Iain, Nicholls, Farquharson, Campbell, and Nigel searched high and low through the castle till after midnight, Nicholls even taking the ring of basement keys from its peg in the pantry and opening every room below ground knowing full well they were empty, while Alicia and Nigel and Iain scoured the third floor and attic rooms a fourth time. Farquharson, meanwhile, conducted one more search of the garages and outbuildings with the most powerful lanterns he had at his disposal.

Iain spent the night in one of the castle guest rooms. By morning everyone was seriously worried. Again the police were summoned, with again a similar tale but different missing person.

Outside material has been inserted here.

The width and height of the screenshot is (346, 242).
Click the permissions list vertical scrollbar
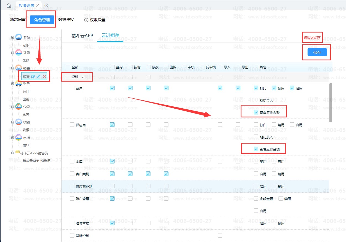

Iain did not go to work but remained in Port Scarnose. His first item of business was a drive up the Bin to notify Ranald that I was missing. The day passed, the police and some villagers again searched the coastline. But whether it was the boy who cried wolf syndrome, or the fact that I wasn’t so fascinating a potential victim, the crowd and enthusiasm involved in the search was not so great as for Olivia two days before.

As the search turned up nothing, serious but mystified anxiety set in for my safety. In Olivia’s case, illness and dementia had offered reasonable explanations for her unaccountable behavior as well as her going missing for a time. With me there were no such simple solutions.

There could be no
good
reasons why I had disappeared, only bad ones.